ROBESPIERRE, BILLAUD–VARENNE, B. BARÉRE, COLLOT D'HERBOIS.
Como bien puede verse, la orden estaba firmada no sólo por Robespierre, sino también por los hombres más relevantes del momento, como si mi detención fuera de extrema importancia. En cuanto Taschéreau tuvo conocimiento de ella, se apresuró a avisarme. Entonces comenzó para mí otro baile aún más trepidante que el anterior. Tratando de huir de mis perseguidores y en un vano intento de despistarlos, Bidos, Frenelle y yo nos separamos. Di instrucciones al primero de que corriera a alertar a Tallien del peligro y a Frenelle de permanecer en Fontenay–aux–Roses, mientras que yo decidía dirigir mis pasos hacia Versalles y esperar allí noticias de Taschéreau. O mejor aún, de Tallien, porque a pesar de nuestras recientes discrepancias estaba segura de que haría lo imposible por salvarme, como siempre había hecho.
Esta certidumbre, sin embargo, no acababa de tranquilizarme.

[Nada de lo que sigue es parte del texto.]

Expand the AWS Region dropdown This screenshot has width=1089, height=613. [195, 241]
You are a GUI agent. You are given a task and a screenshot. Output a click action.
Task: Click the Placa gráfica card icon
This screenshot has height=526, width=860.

Si bien sabía de lo que era capaz de hacer Tallien por mí, también «él», el dueño de la mejor red de espías de toda Francia, conocía sobradamente los sentimientos de Tallien y era seguro que pretendía de alguna manera usarme en su contra. Sí, ahora por fin me daba cuenta de cuál era la jugada de Robespierre. Desde su regreso de Burdeos, Tallien se había ido convirtiendo poco a poco en una pieza demasiado «visible» en la Convención, y por tanto era menester reservarse un as en la manga con el que ganarle la partida. Como un tahúr, o mejor aún, como un gato que juguetea con los ratones antes de asestar su zarpazo, Robespierre había sabido esperar el momento adecuado para caer sobre nosotros, y sin duda éste era el que consideraba más propicio. De tanto observar a mi ex marido Devin de Fontenay en sus interminables veladas ante los tapetes de juego, yo sabía que hay políticos–o lo que es lo mismo, tahúres–a los que les gusta echar sobre la mesa sus triunfos al inicio de la partida para demostrar cuáles son sus poderes. Otros, en cambio, prefieren guardar ciertos naipes en la manga para usarlos en el momento que ellos elijan. Era evidente que Robespierre, en el enrevesado equilibrio de poder en el que estaba inmerso, me consideraba un naipe muy eficaz para usar justo ahora. Y la elección de mi persona como naipe no era en absoluto casual, puesto que él, que se llamaba virtuoso y apenas se le conocían afectos, sabía mejor que nadie que un hombre enamorado como Tallien es un hombre vulnerable.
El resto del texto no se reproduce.